• To be done
Copy the lines of the listing below word for word, from the line with "Hide the content layer" through the line with "will click(x=319, y=340).", both included.
————
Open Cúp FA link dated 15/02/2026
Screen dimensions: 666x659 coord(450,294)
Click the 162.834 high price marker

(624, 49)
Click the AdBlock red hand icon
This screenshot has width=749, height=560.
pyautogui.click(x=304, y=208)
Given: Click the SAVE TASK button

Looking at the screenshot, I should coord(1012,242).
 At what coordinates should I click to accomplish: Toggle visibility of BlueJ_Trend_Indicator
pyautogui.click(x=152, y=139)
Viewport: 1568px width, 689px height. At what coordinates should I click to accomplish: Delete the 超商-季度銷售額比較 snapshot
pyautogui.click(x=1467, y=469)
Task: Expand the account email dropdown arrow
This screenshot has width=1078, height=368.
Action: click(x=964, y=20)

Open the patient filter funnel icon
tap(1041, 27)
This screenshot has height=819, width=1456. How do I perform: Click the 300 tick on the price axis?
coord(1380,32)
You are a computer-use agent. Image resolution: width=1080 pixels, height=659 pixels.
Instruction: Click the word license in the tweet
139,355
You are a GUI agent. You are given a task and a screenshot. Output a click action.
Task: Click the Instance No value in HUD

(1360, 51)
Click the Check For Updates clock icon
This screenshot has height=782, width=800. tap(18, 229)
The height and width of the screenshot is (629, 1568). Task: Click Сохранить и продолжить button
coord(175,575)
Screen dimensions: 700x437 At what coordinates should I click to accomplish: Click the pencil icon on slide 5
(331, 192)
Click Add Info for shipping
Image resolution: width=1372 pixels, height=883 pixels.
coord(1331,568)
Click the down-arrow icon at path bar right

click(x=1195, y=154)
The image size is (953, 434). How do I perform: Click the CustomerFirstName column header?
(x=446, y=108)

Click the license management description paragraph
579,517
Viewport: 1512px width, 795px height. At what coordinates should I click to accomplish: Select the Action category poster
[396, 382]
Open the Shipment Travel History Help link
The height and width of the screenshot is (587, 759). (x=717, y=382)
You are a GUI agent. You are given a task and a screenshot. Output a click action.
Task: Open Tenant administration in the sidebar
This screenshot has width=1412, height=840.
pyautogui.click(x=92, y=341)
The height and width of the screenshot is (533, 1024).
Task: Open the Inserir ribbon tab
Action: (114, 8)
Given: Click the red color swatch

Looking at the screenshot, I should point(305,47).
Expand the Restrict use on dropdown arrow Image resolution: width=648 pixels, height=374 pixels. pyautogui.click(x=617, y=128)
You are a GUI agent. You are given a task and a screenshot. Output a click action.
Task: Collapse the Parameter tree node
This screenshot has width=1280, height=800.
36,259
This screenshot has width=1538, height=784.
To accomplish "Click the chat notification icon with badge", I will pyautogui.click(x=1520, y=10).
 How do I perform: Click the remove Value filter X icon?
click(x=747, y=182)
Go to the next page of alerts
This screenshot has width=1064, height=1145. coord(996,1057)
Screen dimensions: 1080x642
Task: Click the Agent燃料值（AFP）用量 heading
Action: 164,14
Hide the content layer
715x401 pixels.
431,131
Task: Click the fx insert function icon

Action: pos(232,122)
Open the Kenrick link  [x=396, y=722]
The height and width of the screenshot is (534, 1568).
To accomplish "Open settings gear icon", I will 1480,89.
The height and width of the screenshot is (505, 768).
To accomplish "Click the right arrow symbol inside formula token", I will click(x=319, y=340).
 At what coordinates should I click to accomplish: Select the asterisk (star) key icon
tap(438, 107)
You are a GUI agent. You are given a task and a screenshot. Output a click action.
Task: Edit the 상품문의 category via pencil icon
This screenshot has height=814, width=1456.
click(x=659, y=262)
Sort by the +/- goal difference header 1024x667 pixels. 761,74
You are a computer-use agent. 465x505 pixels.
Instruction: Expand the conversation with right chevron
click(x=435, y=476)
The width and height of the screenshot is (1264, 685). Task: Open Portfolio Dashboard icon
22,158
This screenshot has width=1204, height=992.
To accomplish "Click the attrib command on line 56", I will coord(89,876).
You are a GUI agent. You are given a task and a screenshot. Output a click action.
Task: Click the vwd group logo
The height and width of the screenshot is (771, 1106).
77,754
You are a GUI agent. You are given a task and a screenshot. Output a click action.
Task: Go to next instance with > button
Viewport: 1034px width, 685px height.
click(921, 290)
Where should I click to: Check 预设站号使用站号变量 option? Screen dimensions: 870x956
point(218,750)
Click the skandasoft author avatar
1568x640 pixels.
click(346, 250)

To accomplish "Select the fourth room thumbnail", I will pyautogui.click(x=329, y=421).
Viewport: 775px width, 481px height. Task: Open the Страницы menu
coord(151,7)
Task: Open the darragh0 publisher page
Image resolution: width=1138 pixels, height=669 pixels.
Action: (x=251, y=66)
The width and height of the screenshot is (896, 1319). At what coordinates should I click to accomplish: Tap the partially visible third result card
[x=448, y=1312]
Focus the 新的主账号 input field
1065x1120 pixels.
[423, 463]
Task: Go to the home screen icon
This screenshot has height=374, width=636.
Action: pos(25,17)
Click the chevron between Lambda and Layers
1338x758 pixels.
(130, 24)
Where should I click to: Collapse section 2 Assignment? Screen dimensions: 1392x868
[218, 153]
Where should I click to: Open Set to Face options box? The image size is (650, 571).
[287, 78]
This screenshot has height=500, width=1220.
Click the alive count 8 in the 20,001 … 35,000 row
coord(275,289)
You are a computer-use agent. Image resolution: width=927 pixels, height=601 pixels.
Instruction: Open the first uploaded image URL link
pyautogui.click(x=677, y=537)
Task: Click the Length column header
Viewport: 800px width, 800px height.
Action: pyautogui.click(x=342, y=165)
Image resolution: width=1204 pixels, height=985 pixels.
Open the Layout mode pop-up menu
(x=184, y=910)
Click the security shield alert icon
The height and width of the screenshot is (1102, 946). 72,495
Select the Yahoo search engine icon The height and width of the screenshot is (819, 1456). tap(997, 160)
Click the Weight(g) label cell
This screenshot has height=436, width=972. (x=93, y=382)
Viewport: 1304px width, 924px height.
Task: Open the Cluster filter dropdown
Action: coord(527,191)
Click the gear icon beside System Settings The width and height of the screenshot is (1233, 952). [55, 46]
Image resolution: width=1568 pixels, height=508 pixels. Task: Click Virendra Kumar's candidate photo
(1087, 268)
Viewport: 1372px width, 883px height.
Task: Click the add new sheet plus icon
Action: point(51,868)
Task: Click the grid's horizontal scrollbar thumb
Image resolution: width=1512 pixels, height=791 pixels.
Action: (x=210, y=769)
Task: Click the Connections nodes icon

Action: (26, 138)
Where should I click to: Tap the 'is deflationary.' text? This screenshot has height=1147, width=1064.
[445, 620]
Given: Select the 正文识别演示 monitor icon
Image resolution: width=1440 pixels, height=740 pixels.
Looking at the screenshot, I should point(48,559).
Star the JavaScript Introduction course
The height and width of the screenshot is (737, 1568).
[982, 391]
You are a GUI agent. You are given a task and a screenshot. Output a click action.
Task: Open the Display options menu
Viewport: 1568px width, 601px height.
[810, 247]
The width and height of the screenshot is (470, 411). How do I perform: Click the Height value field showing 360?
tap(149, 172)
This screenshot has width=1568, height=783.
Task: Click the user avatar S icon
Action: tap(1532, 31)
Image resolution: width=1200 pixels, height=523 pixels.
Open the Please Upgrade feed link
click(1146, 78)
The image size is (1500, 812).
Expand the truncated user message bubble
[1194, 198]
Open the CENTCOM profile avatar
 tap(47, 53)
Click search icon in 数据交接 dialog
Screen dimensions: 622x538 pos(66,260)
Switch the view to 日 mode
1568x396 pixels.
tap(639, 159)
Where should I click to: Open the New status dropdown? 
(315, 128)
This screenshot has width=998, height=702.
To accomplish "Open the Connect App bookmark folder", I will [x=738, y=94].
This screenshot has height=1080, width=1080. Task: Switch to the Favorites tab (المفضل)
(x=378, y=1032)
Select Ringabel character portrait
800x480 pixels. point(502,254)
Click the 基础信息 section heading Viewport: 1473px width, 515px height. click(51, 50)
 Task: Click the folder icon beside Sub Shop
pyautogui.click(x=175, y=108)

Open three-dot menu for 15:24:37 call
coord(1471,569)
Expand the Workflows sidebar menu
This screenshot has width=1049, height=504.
————
• Completed task
Hide the content layer
715x401 pixels.
431,131
Task: Click the fx insert function icon

Action: pos(232,122)
Open the Kenrick link  [x=396, y=722]
The height and width of the screenshot is (534, 1568).
To accomplish "Open settings gear icon", I will 1480,89.
The height and width of the screenshot is (505, 768).
To accomplish "Click the right arrow symbol inside formula token", I will click(x=319, y=340).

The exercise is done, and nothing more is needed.